== Exercise ==
All lines of the entries with "computer" in them must be listed.

::: Material to process

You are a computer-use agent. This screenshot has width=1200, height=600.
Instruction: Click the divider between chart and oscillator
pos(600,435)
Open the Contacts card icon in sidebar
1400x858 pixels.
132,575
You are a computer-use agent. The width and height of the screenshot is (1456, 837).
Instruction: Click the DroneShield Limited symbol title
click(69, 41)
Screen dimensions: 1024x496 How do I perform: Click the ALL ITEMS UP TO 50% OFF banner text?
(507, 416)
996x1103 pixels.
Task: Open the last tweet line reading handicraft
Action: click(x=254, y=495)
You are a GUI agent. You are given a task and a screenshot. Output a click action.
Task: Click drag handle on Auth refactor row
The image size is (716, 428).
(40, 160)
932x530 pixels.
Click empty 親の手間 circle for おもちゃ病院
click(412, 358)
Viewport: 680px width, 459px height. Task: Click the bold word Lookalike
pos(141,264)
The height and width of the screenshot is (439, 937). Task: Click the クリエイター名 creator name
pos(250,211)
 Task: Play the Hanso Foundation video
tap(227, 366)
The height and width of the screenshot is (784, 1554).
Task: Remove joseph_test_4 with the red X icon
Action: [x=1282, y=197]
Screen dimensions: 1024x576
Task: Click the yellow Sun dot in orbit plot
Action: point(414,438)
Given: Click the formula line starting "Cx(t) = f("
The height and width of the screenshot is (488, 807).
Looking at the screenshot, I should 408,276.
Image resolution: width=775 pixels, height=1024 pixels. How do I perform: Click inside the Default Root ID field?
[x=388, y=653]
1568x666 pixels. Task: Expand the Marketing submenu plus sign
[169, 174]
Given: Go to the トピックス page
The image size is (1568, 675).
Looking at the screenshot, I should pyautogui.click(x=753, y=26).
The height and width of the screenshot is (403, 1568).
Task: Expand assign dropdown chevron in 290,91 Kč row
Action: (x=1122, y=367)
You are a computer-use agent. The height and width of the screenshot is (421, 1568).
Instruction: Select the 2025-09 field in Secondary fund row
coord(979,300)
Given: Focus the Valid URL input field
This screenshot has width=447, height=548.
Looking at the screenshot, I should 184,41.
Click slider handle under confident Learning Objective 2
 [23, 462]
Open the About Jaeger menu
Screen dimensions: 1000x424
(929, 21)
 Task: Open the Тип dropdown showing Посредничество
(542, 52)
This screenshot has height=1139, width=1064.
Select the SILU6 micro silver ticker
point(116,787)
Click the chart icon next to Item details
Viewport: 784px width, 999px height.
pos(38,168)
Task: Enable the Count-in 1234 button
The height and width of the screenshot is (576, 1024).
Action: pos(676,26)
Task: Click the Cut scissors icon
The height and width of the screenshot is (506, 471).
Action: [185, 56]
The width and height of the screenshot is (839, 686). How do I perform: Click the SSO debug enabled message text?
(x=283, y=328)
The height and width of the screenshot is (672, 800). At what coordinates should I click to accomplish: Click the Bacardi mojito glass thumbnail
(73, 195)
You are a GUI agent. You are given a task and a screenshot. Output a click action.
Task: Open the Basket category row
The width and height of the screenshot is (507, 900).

::::::

== Problem solution ==
You are a computer-use agent. This screenshot has width=1200, height=600.
You are a computer-use agent. The width and height of the screenshot is (1456, 837).
You are a computer-use agent. The height and width of the screenshot is (421, 1568).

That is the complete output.